Terceiro, a questão estética: para mim, a coluna do
Diário de Notícias é a mais apelativa e a do
Público a mais clássica. No caso do primeiro, a coluna horizontal "Bloco-notas", que vem do tempo de Mário Mesquita, mas Diogo Pires Aurélio não seguiu, com recuperação de Estrela Serrano e, agora, de José Carlos Abrantes, é um espaço interessante, o equivalente à relação de notícias breves com os artigos ou notícias. Tem um lado pedagógico, que o provedor do
Notícias do Porto também usa com a mesma eficácia.
Quarto, o contacto com o provedor. No jornal do Porto, surgem todos os contactos com o provedor, no
Diário de Notícias apenas o endereço electrónico, e nada no
Público. Ou seja, neste último jornal, na versão paga em papel, não existe qualquer incentivo para o leitor escrever. Quinto, o espaço: somente no
Público é que a página não é totalmente coberta com a escrita do provedor. Sexto e último ponto é o da ligação dos provedores aos blogues, casos de Manuel Pinto e Jornalismo e Comunicação e José Carlos Abrantes e As Imagens e nós, ilustrando a pertença dos mesmos à modernidade dos media e alargando o seu âmbito de intervenção social e cultural.
Porque não há cartas?
O que a análise das três colunas me traz é que não há cartas suficientes para que os provedores escrevam sobre elas. Quanto eu sei, há leitores que escrevem cartas a destacarem que este ou aquele brinde não tem qualidade, mas existem poucos textos de leitor sobre o conteúdo das notícias. Isso significa pouca participação cívica de nós leitores. Podia dizer-se que os jornais têm melhores provedores de leitores do que leitores, o que é laudativo para os jornais e extremamente crítico para nós leitores.

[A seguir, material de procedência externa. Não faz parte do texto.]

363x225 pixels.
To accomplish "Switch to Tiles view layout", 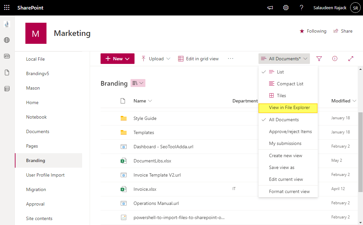I will coord(288,96).
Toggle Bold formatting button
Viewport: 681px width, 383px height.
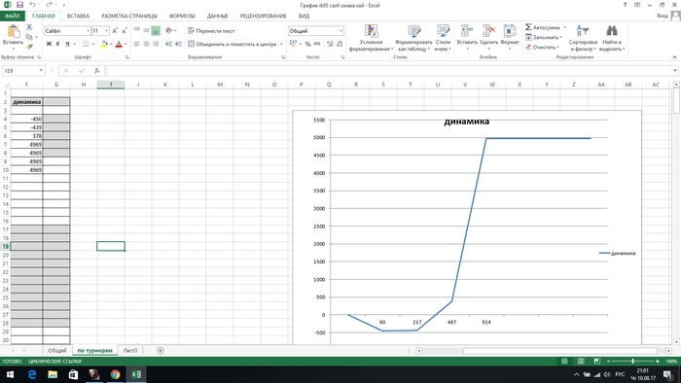click(x=49, y=44)

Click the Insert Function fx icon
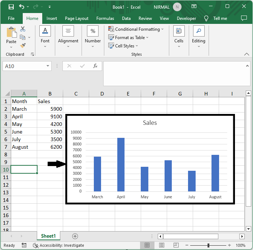95,66
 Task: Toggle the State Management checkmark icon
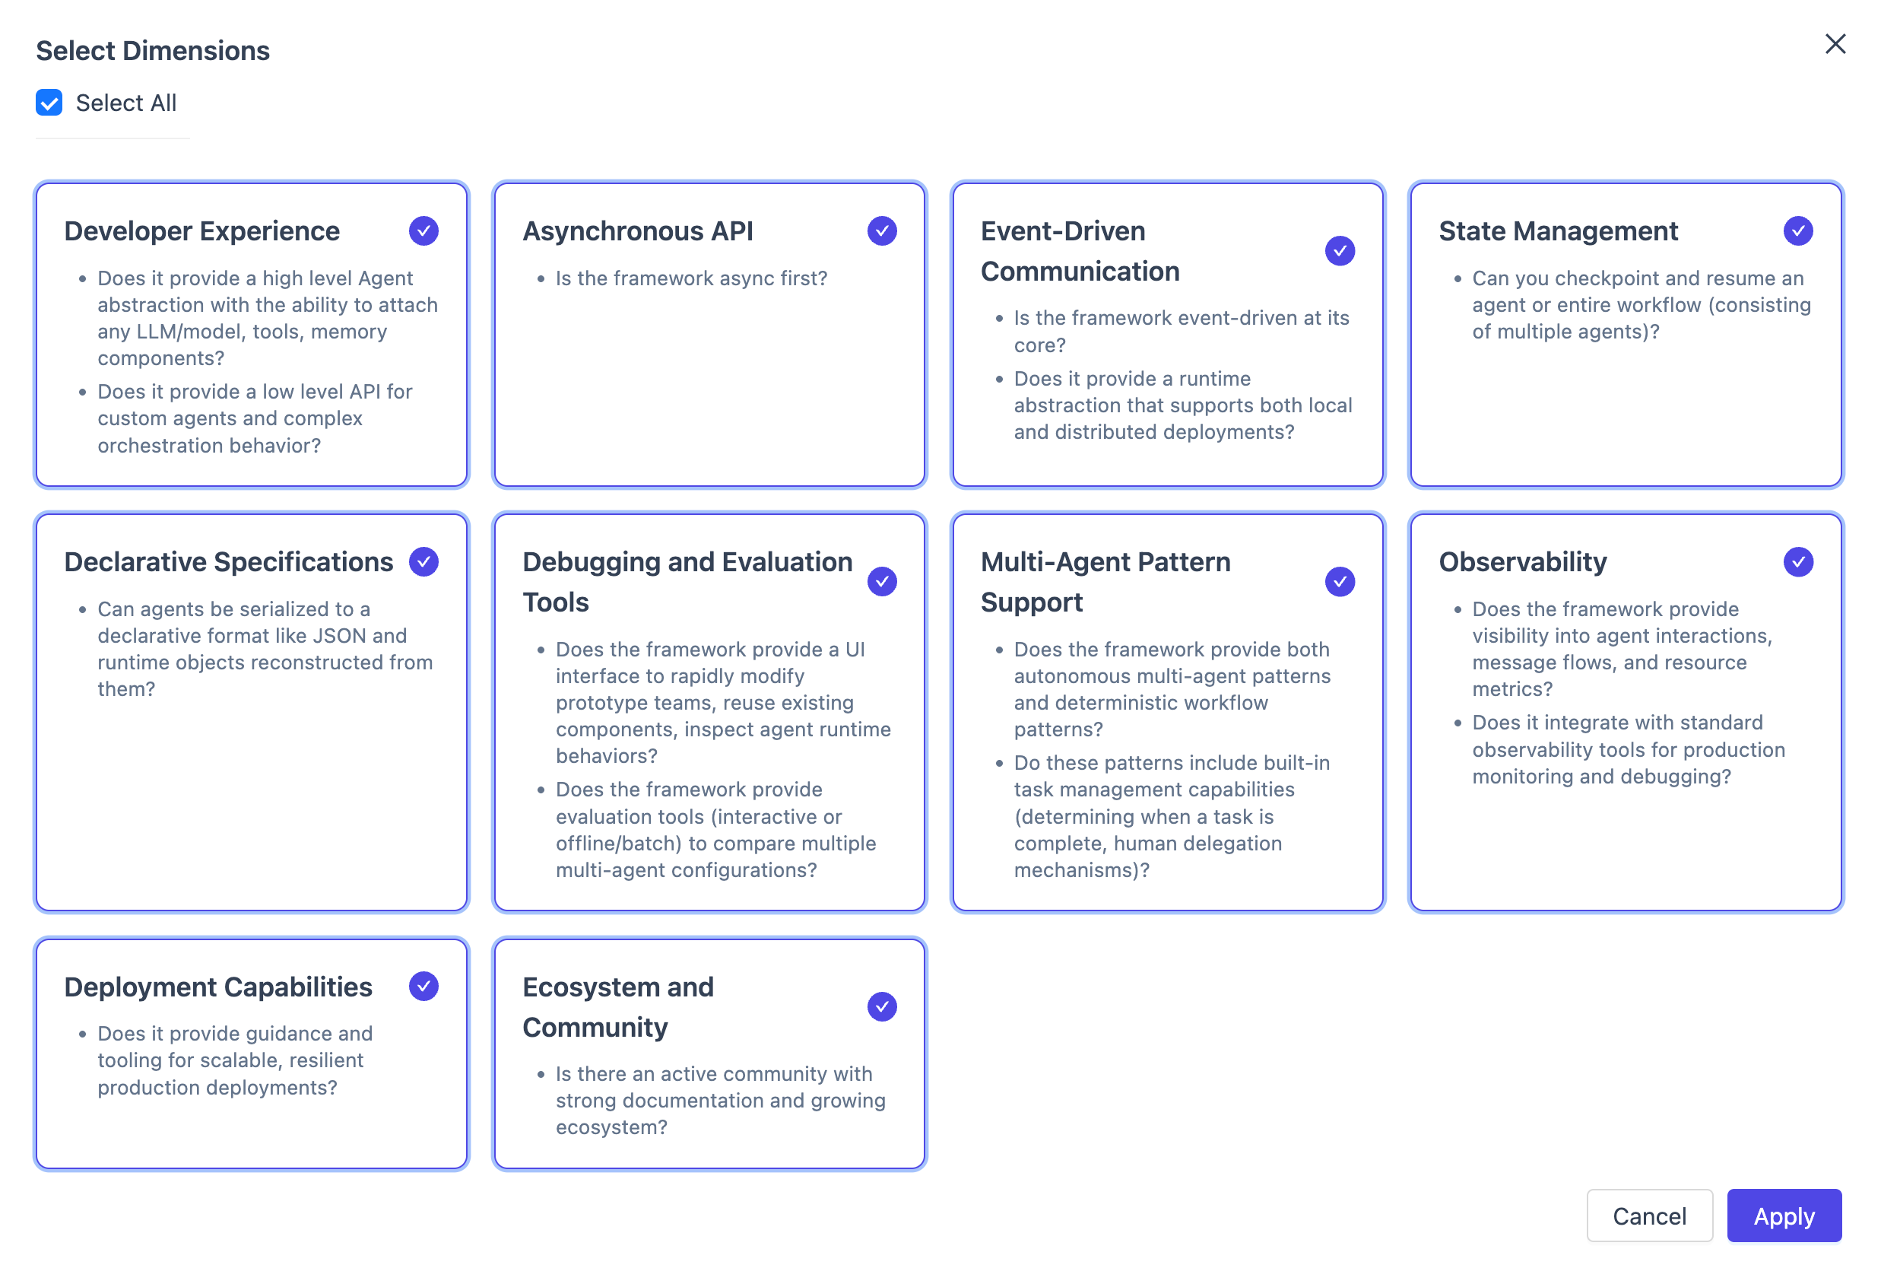tap(1798, 230)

Dava uma sugestão aos provedores: porque não canalizam para si - ou pelo menos para a sua análise semanal - as cartas ao director (as publicadas e as não publicadas)? No espaço público, em que editoriais, cartas ao director e ao provedor se interrelacionam, o provedor parece-me ser, até porque vem de fora, quem melhor pode olhar holisticamente.

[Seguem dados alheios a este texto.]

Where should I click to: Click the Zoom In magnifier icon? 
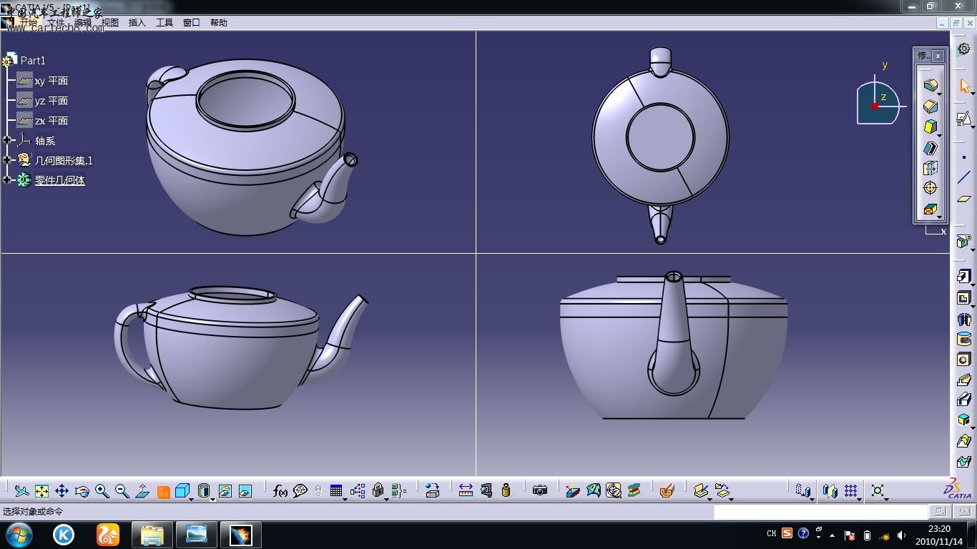coord(102,490)
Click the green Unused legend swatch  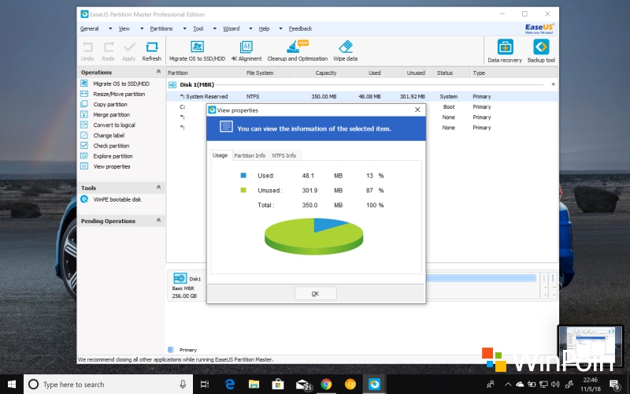click(243, 190)
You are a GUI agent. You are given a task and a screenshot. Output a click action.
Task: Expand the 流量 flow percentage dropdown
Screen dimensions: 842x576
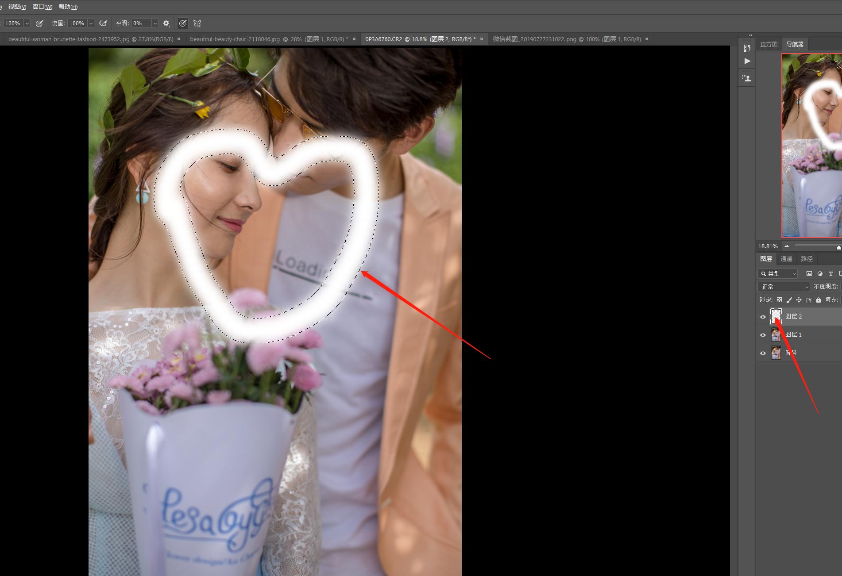pos(91,23)
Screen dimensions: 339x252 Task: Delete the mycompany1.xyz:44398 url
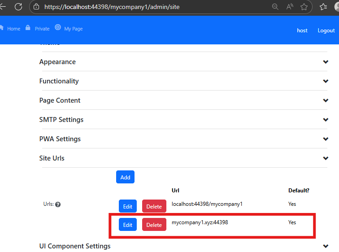pyautogui.click(x=154, y=225)
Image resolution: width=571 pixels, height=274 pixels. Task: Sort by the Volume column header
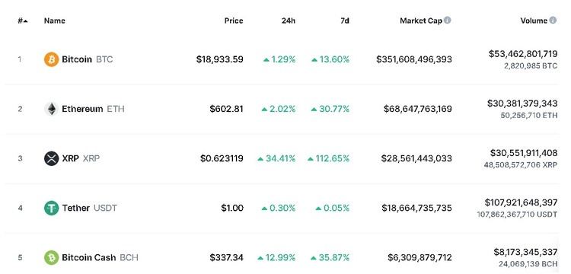point(534,21)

Aliás, isso pode observar-se na coluna de anteontem do blogue Intermezzo, a propósito das notícias serem escritas por homens e mulheres, onde se escreve: "Tive a oportunidade de debater o tema abaixo diretamente com o ombudsman da FSP, Marcelo Beraba, e agora reitero aqui: a reflexão sobre se a imprensa tem uma feição mais masculinizada do que afeminada - de acordo com a rara ou a forte participação de mulheres na mesma - vale não somente para os (as) que fazem jornal como para os (as) que o lêem. Vamos aos excertos da coluna do amigo publicada neste último domingo (11): O jornal [FSP] publicou 57 cartas no seu "Painel do Leitor", sendo 43 assinadas por homens (75%) e 14 (25%) por mulheres. Pesquisei nos dois concorrentes diretos, e o resultado foi bem parecido. No mesmo período [uma semana completa, de sábado, dia 3, à sexta, dia 9], "O Estado" publicou 87 cartas nas suas duas seções, "Fórum dos Leitores" e "Fórum de Debate": 65 assinadas por homens (75%) e 22 por mulheres (25%). No "Globo", foram 137 cartas, sendo 108 de homens (79%) e 29 (21%) de mulheres" [foi respeitada a ortografia original].

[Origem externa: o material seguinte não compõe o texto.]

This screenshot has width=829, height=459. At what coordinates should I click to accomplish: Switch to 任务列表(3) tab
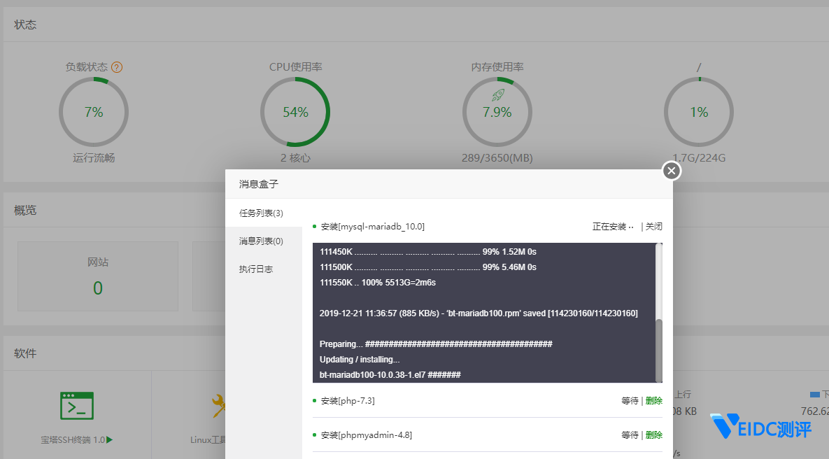coord(261,213)
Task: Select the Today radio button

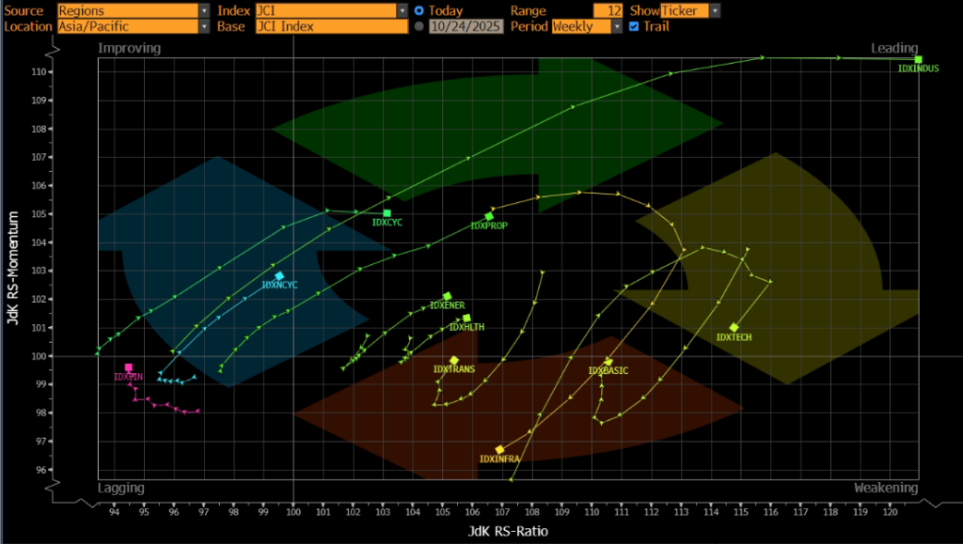Action: coord(419,10)
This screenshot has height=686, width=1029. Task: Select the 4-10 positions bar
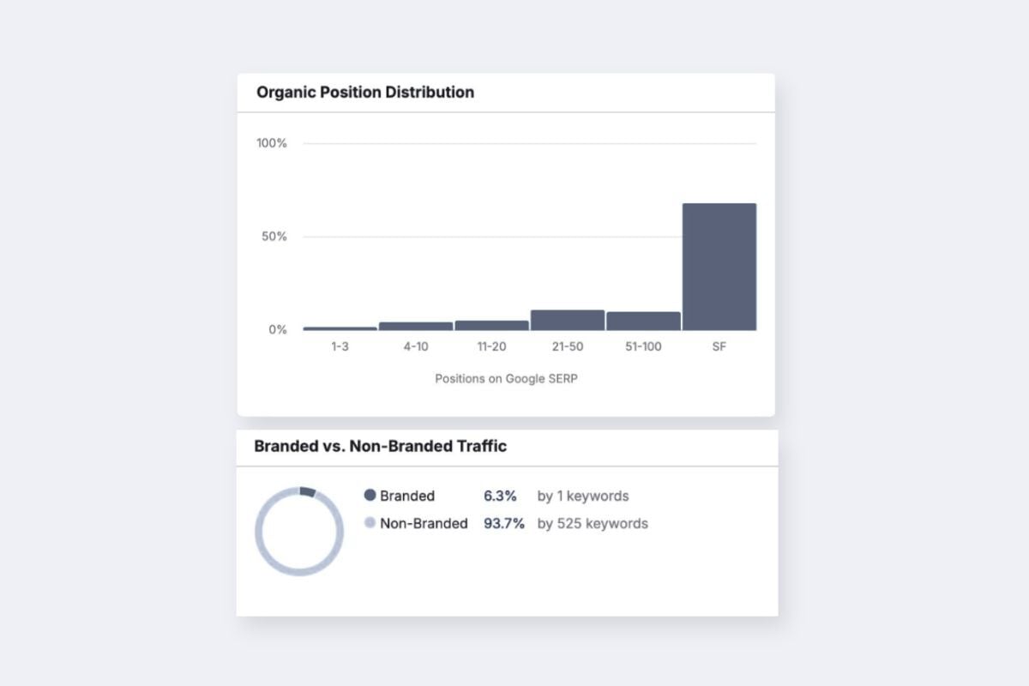416,326
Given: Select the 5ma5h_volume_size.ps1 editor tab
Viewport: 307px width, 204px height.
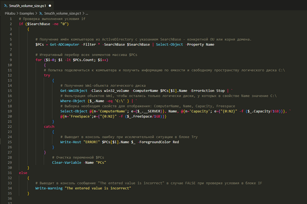Looking at the screenshot, I should [28, 6].
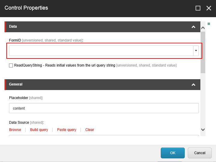Image resolution: width=216 pixels, height=162 pixels.
Task: Maximize the Control Properties dialog
Action: [x=198, y=8]
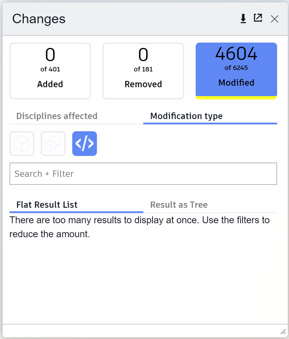
Task: Show the Flat Result List
Action: (x=46, y=205)

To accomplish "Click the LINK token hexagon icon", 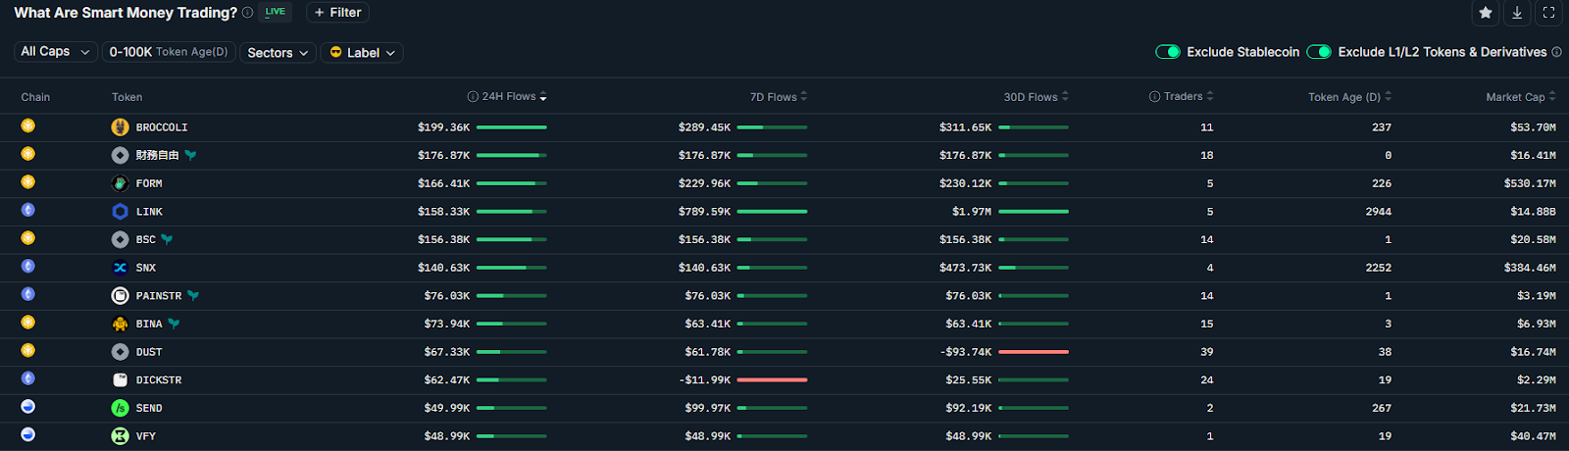I will (120, 212).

Citar de passagem os leitores ou escrever que eles nada disseram ao provedor pode ser contraproducente para este, levando o patrão a dispensar os seus serviços. Os provedores têm de fazer o seu trabalho e nós os leitores temos de escrever ao provedor. Mas assuntos úteis. Só há uma boa democracia se nós leitores tivermos um comportamento e uma participação cívica dignos desse nome.
Concluindo, o que escreveram os provedores foi importante para mim, pois aprendi bastante. Mas eles não se podem esquecer do assunto nuclear - as cartas dos leitores. Nem que tenham de procurar as cartas ao director, afinal uma rubrica muito mais antiga que as cartas ao provedor.